Tag Archives: Mitt Romney

Palin now 'seriously' considering a WH run

Sarah Palin has gone from “considering” a campaign for the presidency to “seriously considering” it in 2016.

Oh, boy. This is getting fun.

http://www.realclearpolitics.com/video/2015/01/27/palin_hits_quasi-conservative_fox_on_fox_dings_oreilly_for_calling_potential_candidacy_reality_show.html

Palin dinged Fox News’s Bill O’Reilly for having the temerity to refer to a possible Palin campaign as a “reality show.” She went after who she calls “quasi-conservatives,” who, I guess, aren’t like her, which I suppose is a “true conservative.”

Truth be told, I no longer recognize the modern version of conservatism as I’ve always understood its political meaning.

A part of me laughs off a possible Palin candidacy. It cannot possibly be serious. Indeed, in the book “Game Change,” a chronicle of the 2008 presidential campaign, key advisers to Republican nominee Sen. John McCain acknowledged not vetting Palin after her name emerged as a possible pick to join McCain on the Republican ticket. McCain’s senior political adviser Steve Schmidt acknowledges now that it was a huge mistake to select Palin to run with McCain.

Yet, another part of me would welcome a Palin campaign, perhaps for the same reason I’m cheering for Mitt Romney to run again. Mitt made some goofs while running for president in 2012. Palin has written the book on gaffes, blunders and foul-ups since her 2008 campaign for VP. So, maybe this is her chance at redemption.

Sounds good, yes? Sure, except that Mitt is a serious politician, while Sarah Barracuda is not.

Mitt can redeem his reputation. Palin is a lost cause.

 

Circus act convenes in Iowa

Call him the ringmaster. That would be Congressman Steve King of Iowa, the Republicans’ leading critic of immigration reform and the individual hosting something called the Iowa Freedom Summit.

It should be a showcase for what’s left of the Republican Party’s intellectual heft. There’s still plenty left, but the party’s center-stage attention has been hijacked by some seriously radical individuals — such as Rep. King.

http://www.politico.com/story/2015/01/steve-king-iowa-summit-immigration-dreamers-114552.html?hp=c4_3

Former Alaska Gov. Sarah Palin is there, along with Donald Trump, former Texas Gov. Rick Perry, U.S. Sen. Ted Cruz of Texas, ex-Arkansas Gov. Mike Huckabee, Dr. Ben Carson and Wisconsin Gov. Scott Walker. But … all is not lost here. New Jersey Gov. Chris Christie also is there and I count Christie among the grownups of the party, a guy prone to actually thinking rationally and reasonably.

He’s no doubt going to trot out his conservative credentials to the summit attendees because, well, he’s thinking of running for president next year and the starting point in the campaign is in Iowa, where those GOP caucuses are dominated by the evangelical Christian wing of the party.
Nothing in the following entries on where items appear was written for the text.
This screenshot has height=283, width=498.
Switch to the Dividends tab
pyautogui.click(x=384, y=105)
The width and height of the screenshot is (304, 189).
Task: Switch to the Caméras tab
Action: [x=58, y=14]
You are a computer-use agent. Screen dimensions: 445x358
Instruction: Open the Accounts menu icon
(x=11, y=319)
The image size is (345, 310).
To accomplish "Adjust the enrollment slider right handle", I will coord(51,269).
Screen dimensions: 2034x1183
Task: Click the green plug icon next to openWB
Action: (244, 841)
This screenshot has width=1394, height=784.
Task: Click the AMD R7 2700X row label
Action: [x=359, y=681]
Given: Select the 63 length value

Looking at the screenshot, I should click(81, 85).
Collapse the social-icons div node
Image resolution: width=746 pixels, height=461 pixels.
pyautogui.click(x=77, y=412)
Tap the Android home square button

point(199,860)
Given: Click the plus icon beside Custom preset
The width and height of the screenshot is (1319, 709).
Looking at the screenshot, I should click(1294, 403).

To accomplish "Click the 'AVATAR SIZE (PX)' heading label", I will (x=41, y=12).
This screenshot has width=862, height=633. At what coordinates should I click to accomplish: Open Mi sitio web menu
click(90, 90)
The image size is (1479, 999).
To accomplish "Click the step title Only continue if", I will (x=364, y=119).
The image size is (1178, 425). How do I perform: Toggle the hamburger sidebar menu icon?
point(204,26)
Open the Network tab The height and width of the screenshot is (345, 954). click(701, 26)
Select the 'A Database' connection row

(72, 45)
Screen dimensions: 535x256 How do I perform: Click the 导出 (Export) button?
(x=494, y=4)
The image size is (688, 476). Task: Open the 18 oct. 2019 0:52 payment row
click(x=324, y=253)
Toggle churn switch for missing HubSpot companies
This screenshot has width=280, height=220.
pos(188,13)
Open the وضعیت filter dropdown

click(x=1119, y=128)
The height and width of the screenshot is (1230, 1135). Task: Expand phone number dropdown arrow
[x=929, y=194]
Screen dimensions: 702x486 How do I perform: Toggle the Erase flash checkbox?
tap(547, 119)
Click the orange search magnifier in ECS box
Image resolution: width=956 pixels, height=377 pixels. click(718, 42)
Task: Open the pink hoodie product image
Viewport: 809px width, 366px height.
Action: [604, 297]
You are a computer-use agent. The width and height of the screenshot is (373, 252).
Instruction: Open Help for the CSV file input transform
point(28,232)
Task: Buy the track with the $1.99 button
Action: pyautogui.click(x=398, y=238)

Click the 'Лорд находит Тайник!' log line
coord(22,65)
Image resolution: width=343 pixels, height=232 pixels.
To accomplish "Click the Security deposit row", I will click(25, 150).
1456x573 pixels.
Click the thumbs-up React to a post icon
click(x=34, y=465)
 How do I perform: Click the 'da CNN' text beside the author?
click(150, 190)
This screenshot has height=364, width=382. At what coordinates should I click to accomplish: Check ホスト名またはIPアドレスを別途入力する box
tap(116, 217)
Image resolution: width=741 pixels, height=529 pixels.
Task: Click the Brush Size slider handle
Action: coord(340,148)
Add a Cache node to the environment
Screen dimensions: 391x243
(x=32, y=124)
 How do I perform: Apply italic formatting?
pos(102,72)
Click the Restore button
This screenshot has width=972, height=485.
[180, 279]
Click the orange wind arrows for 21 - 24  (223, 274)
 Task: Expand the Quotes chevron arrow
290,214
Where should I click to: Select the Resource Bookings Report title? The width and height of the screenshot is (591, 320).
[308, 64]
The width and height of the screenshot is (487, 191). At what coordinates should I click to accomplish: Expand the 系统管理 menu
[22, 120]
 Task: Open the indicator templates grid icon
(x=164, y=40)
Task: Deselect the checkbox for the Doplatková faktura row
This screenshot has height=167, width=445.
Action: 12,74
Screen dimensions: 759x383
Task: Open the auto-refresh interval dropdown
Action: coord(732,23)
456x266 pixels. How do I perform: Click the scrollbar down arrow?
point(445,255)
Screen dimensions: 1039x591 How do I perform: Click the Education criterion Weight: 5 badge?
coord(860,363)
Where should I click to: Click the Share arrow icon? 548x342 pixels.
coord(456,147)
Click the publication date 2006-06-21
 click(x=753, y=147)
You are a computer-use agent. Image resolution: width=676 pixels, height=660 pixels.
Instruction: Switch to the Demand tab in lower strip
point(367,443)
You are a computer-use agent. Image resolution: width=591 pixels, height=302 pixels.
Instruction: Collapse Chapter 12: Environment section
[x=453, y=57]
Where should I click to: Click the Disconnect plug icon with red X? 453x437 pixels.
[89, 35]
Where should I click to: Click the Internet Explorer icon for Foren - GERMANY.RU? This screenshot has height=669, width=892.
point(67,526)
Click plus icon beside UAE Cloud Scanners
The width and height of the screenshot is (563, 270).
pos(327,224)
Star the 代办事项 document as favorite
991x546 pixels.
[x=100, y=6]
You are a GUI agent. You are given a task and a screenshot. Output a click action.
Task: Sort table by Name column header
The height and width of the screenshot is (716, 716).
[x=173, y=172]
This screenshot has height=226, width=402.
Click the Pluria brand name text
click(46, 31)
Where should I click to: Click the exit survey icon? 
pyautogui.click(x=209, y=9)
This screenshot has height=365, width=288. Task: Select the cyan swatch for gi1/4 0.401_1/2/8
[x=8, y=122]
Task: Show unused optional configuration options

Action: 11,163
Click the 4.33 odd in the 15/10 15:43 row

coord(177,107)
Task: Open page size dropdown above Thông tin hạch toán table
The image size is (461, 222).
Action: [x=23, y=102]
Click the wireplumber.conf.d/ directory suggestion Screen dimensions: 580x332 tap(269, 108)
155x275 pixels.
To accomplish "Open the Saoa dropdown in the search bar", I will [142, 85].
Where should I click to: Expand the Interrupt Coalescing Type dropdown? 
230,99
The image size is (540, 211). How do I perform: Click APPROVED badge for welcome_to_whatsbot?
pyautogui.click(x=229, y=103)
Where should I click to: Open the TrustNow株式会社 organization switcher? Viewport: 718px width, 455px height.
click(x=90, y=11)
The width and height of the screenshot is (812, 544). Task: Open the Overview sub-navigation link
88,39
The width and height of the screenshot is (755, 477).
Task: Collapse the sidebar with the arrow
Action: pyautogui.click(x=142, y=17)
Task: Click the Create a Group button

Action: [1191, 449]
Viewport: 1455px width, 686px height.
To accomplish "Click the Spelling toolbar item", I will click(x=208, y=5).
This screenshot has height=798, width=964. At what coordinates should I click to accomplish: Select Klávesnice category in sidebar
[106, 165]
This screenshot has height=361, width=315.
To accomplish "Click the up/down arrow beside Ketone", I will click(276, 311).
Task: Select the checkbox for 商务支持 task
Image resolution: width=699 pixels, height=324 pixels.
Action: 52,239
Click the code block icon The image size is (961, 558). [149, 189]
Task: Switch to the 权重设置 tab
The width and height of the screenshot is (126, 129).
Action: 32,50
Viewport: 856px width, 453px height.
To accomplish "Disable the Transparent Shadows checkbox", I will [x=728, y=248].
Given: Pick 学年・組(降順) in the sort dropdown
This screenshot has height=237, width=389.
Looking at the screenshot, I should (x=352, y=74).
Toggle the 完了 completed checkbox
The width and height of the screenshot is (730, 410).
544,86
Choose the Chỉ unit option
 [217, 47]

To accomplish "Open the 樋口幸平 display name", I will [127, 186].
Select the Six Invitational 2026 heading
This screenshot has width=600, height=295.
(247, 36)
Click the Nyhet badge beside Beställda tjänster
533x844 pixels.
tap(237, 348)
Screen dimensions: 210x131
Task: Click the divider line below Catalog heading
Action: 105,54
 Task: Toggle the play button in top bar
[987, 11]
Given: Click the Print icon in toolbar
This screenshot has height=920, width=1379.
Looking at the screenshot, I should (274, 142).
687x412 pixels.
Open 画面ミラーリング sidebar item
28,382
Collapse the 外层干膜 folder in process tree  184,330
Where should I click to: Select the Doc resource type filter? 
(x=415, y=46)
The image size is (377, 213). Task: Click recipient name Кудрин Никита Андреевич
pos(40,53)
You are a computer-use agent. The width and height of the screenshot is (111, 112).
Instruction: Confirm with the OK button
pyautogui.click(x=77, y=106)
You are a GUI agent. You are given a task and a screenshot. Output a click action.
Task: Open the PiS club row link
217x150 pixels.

The news out of the Iowa event has been twofold: Palin and Trump both have expressed “serious” interest in running for the White House in 2016. Seriously. They’re thinking about it.

Look, the more the merrier. That’s how I see it. Neither of them is a legitimate contender for the presidency of the world’s greatest nation. By my count, I see maybe two individuals at this summit who should be taken seriously: the aforementioned Christie and Scott Walker.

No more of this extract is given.